Whistle-blowing Myanmar policeman jailed for a year
Officer testified that his colleagues had passed on sensitive information to two Reuters journalists to try to entrap them

A Myanmar police officer who told a court his colleagues had tried to “entrap” two Reuters journalists has been handed a prison term, a police spokesman said on Monday.
Deputy police major Moe Yan Naing, called as a prosecution witness earlier this month in a pre-trial hearing against the journalists, stunned the courtroom when he alleged a senior officer had ordered colleagues to “get” reporter Wa Lone by handing him sensitive files.
The 32-year-old Myanmar journalist and his colleague Kyaw Soe Oo, 28, face 14 years in prison on charges of possessing classified documents related to security operations in Rakhine state, where the military is accused of atrocities against Rohingya Muslims.
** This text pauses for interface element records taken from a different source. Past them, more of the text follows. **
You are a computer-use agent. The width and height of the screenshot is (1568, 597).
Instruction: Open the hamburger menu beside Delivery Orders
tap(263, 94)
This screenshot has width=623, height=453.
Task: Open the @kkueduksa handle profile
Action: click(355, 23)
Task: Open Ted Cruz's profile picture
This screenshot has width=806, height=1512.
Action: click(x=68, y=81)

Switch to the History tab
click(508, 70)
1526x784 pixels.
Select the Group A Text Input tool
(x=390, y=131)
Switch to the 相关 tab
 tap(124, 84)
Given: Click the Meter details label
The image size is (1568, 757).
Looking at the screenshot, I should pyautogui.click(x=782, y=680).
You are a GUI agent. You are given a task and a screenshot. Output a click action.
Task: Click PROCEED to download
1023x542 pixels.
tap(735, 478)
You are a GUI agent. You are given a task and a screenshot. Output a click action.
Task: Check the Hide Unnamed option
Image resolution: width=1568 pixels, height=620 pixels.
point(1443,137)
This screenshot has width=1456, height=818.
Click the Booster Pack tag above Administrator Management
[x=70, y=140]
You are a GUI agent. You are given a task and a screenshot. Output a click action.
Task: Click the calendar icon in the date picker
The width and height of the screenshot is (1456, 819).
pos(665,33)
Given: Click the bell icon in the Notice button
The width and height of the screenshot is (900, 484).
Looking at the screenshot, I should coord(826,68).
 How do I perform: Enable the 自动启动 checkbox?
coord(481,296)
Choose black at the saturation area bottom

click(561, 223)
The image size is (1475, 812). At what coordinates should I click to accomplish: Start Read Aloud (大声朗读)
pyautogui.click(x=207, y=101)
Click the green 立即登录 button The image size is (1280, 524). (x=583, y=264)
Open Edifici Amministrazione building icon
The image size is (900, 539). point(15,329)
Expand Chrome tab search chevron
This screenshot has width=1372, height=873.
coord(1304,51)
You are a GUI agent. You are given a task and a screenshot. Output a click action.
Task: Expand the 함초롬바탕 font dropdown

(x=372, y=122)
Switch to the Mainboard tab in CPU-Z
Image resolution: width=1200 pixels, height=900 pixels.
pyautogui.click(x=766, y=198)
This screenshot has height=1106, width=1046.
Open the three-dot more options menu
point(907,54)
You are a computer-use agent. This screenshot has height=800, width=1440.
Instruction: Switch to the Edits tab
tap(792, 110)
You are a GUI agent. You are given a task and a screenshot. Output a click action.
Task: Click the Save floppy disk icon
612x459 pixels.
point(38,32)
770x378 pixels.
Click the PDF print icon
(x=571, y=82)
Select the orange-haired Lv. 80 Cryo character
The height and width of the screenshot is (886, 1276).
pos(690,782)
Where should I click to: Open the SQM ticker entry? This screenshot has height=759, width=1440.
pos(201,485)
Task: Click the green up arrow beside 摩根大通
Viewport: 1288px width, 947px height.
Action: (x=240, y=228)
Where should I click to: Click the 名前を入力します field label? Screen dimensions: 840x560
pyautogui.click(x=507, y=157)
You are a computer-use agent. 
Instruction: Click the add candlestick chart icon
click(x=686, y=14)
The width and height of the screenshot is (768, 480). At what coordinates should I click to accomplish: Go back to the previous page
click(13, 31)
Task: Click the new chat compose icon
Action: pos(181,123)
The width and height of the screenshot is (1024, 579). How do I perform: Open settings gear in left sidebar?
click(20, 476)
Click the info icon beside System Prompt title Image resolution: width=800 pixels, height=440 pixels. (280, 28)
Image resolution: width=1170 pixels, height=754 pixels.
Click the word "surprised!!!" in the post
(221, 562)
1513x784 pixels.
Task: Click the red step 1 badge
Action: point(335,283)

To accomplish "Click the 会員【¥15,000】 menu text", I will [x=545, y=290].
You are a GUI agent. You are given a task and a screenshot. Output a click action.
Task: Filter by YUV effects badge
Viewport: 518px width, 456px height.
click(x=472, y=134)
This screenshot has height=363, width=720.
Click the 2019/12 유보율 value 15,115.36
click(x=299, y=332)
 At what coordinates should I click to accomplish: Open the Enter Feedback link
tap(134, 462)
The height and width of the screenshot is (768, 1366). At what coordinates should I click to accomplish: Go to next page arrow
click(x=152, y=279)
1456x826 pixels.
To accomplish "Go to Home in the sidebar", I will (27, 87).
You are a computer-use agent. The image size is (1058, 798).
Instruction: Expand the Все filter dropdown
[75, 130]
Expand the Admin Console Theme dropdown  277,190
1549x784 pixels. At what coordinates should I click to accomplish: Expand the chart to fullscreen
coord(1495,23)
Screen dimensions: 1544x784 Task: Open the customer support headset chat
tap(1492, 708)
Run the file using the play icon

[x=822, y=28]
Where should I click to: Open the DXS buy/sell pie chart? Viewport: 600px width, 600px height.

They have been detained since they were arrested in December after meeting police.
According to a police spokesman, Moe Yan Naing has been jailed for breaching a police disciplinary act, a charge he had been facing since December for his previous communication with Wa Lone.
Police sources said he was sentenced before he gave his shock testimony – an extremely rare instance of a security official openly challenging superiors in the formerly junta-run country.
“He was sentenced because he told others about information concerned with the police force without permission,” Police Colonel Myo Thu Soe said. He declined to say when the verdict was reached or how long his jail term was. “He was found to have breached the police disciplinary act.”